The figures, showing employment data for April, showed that the number of unemployed people had fallen by 20,000 since January to reach 1.67 million, of 5.1% of the population.
These figures come despite predictions that referendum uncertainty, as well as the introduction of the National Living Wage, would leave unemployment unchanged.
George Osborne took the opportunity to warn against voting to leave the EU in the upcoming referendum, saying that doing so would risk upsetting the positive movement we have just seen.
He said, in a tweet: “At 5%, unemployment at its lowest rate for eleven years – let’s not put that at risk by irreversible decision to quit EU.”
The employment rate for April grew to its highest level since records began over 45 years ago, sitting at 74.2% for April after 55,000 more people in work brought the total up to 31.59 million.
Employment in private firms has been arguable the biggest driver over the last year, with almost 500,000 more people employed by private companies since this time a year ago.
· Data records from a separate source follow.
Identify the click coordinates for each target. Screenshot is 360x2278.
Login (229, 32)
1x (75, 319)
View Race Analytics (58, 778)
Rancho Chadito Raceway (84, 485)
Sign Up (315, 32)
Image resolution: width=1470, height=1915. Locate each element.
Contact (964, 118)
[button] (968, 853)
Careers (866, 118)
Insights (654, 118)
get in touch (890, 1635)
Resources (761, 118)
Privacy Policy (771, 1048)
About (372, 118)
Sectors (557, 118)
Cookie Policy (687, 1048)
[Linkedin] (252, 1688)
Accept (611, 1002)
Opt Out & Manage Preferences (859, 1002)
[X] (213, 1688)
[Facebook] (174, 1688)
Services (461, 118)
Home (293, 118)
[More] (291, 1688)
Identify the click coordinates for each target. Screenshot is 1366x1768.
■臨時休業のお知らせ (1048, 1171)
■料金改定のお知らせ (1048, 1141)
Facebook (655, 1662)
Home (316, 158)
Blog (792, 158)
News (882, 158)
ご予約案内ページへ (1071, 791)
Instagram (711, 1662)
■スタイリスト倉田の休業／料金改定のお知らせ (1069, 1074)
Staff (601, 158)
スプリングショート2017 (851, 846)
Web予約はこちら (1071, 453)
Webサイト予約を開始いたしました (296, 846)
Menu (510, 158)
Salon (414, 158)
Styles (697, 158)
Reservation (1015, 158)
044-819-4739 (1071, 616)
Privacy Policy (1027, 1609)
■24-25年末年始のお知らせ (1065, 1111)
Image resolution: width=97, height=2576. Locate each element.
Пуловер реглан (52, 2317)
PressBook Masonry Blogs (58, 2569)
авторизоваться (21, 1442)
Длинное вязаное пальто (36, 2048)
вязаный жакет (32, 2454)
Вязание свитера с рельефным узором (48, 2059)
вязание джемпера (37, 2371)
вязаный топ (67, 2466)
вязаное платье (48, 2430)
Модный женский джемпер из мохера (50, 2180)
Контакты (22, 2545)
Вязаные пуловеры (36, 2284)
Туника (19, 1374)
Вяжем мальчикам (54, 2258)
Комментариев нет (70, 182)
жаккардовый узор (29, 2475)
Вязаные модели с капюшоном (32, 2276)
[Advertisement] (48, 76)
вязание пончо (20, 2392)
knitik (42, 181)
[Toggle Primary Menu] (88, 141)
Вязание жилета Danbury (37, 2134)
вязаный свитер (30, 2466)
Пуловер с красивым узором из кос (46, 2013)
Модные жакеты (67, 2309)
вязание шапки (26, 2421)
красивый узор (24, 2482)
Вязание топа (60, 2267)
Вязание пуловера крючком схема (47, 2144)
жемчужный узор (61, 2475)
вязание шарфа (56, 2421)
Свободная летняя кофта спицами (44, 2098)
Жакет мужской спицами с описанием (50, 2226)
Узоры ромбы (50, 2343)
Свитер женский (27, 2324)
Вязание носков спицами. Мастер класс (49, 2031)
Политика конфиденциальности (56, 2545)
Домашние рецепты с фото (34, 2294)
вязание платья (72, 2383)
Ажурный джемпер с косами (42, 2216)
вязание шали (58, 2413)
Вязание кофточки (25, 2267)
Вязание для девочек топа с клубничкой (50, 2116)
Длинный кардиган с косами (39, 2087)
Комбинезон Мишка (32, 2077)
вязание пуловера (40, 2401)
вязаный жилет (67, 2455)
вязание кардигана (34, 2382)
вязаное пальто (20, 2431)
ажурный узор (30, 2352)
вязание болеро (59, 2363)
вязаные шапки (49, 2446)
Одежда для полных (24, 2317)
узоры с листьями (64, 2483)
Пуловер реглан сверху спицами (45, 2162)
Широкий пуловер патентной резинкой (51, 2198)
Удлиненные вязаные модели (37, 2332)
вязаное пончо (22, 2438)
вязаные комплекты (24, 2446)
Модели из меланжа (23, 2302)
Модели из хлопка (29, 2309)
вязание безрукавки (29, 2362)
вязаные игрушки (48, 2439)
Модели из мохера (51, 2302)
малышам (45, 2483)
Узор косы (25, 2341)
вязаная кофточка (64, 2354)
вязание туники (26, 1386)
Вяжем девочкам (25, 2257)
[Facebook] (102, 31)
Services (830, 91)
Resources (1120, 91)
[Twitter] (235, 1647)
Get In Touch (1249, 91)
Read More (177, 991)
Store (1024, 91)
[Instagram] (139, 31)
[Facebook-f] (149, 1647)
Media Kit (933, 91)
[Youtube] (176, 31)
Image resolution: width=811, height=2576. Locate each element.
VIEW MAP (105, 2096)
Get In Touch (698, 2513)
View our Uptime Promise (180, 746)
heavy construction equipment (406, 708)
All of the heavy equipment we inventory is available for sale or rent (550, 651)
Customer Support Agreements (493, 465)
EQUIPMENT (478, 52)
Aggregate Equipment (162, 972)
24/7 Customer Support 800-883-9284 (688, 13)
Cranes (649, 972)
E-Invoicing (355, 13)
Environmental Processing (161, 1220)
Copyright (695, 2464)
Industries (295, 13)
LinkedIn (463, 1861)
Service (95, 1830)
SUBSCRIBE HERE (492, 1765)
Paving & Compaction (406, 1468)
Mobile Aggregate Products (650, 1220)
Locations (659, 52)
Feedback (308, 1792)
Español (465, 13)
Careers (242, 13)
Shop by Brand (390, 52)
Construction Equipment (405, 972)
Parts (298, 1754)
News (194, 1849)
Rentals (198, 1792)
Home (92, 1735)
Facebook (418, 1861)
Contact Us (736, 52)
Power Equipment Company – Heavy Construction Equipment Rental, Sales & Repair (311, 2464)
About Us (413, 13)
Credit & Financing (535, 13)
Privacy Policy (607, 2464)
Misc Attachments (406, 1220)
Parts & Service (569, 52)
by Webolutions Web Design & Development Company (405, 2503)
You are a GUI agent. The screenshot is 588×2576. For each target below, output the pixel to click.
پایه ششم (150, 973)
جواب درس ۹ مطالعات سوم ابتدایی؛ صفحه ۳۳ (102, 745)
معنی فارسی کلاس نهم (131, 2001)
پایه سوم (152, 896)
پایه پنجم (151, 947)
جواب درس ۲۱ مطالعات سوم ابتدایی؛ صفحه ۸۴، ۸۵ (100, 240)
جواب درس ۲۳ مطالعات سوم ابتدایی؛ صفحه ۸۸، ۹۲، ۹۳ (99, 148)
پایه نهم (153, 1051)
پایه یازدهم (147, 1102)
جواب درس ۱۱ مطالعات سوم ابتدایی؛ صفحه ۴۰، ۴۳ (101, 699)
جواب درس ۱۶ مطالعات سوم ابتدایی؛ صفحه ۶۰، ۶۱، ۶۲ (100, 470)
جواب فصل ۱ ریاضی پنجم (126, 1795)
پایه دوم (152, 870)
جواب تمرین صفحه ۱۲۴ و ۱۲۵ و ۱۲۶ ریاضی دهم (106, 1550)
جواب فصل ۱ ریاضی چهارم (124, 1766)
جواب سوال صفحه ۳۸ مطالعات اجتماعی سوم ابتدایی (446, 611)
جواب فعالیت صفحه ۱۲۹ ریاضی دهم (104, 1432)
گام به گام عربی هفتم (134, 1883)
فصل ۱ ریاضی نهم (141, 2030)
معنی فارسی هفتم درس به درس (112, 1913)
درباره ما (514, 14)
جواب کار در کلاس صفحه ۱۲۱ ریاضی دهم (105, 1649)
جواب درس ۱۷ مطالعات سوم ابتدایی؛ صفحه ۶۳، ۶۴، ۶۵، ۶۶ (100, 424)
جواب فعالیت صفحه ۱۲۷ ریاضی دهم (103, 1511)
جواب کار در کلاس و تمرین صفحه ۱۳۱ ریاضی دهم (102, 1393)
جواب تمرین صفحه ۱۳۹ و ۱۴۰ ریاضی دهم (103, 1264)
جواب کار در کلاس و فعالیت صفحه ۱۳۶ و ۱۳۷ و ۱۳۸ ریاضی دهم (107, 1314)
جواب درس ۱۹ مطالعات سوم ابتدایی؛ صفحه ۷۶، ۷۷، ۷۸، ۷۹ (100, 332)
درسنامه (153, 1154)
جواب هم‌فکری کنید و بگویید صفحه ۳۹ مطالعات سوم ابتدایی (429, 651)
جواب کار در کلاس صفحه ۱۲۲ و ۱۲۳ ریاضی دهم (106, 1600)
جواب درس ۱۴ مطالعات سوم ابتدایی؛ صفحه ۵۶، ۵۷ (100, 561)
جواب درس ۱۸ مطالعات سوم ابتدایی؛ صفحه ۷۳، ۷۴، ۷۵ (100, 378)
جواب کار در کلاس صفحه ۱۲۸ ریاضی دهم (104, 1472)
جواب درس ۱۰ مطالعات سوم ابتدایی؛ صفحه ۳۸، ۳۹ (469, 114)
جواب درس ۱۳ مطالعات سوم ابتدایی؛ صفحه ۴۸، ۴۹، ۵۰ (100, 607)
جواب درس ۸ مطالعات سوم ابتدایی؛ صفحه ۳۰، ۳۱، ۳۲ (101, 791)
On the contrary, employment in local government fell to a new record low, with 2.2 million people now employed in the sector. Overall though, big increases in the number of people employed by the NHS led to an increase of around 6,000 in the number of people employed in the public sector.
A further 8.92 million people aged between 16 and 64 were ‘economically inactive’ (“not working and not seeking or available to work”) – a drop of 9,000 compared with the previous quarter and a drop of 124,000 compared to a year earlier.
Chris Williams, at Markit, commented on the data, saying that while it was certainly positive, the next set that includes changes in the months since April may tell a slightly different story.
He said: “More recent survey data suggests that employers’ demand for staff has cooled in more recent months amid worries about Brexit and a slowing economy, suggesting the good news should be treated with some caution.”
Wages also grew over the first quarter of 2016, with average earnings including bonuses going up by 2.3%, and nominal wages (excluding bonuses) up by 2%.
The introduction of the National Living Wage is likely responsible for part of this, with some 1.8 million workers estimated to have seen their income increase since its introduction. The National Living Wage of £7.20 an hour replaces the previous minimum wage for all workers aged 25 and up.
However, the National Living Wage is also expected to have some downward pressure on employment growth in the coming months, as reports suggest that around a third of major retailers intend to slow down the rate at which they take on new members of staff in order to not lose out from having to pay out more in wages.